[Data records Boundary: Start]

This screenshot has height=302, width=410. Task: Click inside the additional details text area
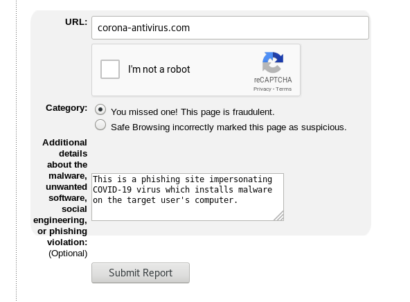pos(188,197)
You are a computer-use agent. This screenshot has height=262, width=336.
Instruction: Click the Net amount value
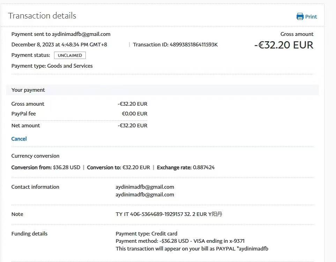point(132,126)
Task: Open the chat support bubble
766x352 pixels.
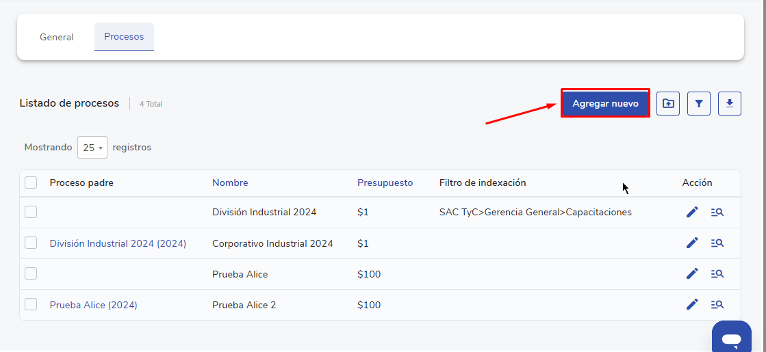Action: 731,338
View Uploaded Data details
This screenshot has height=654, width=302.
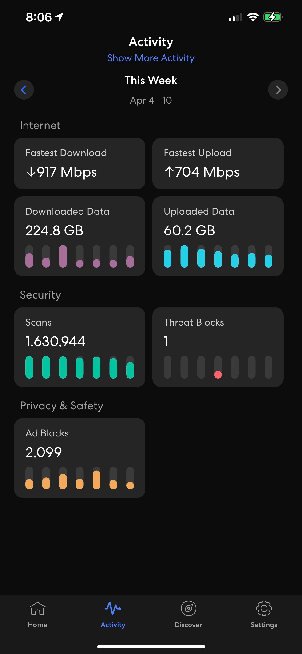tap(218, 236)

[Data records Boundary: End]

:: Exercise details ::
All lines from the one containing "Task: Open the chat support bubble" through the final line of the records are to be retyped exactly; no other lines and no pictures are to be included.

:: Expected answer ::
Task: Open the chat support bubble
766x352 pixels.
Action: 731,338
View Uploaded Data details
This screenshot has height=654, width=302.
tap(218, 236)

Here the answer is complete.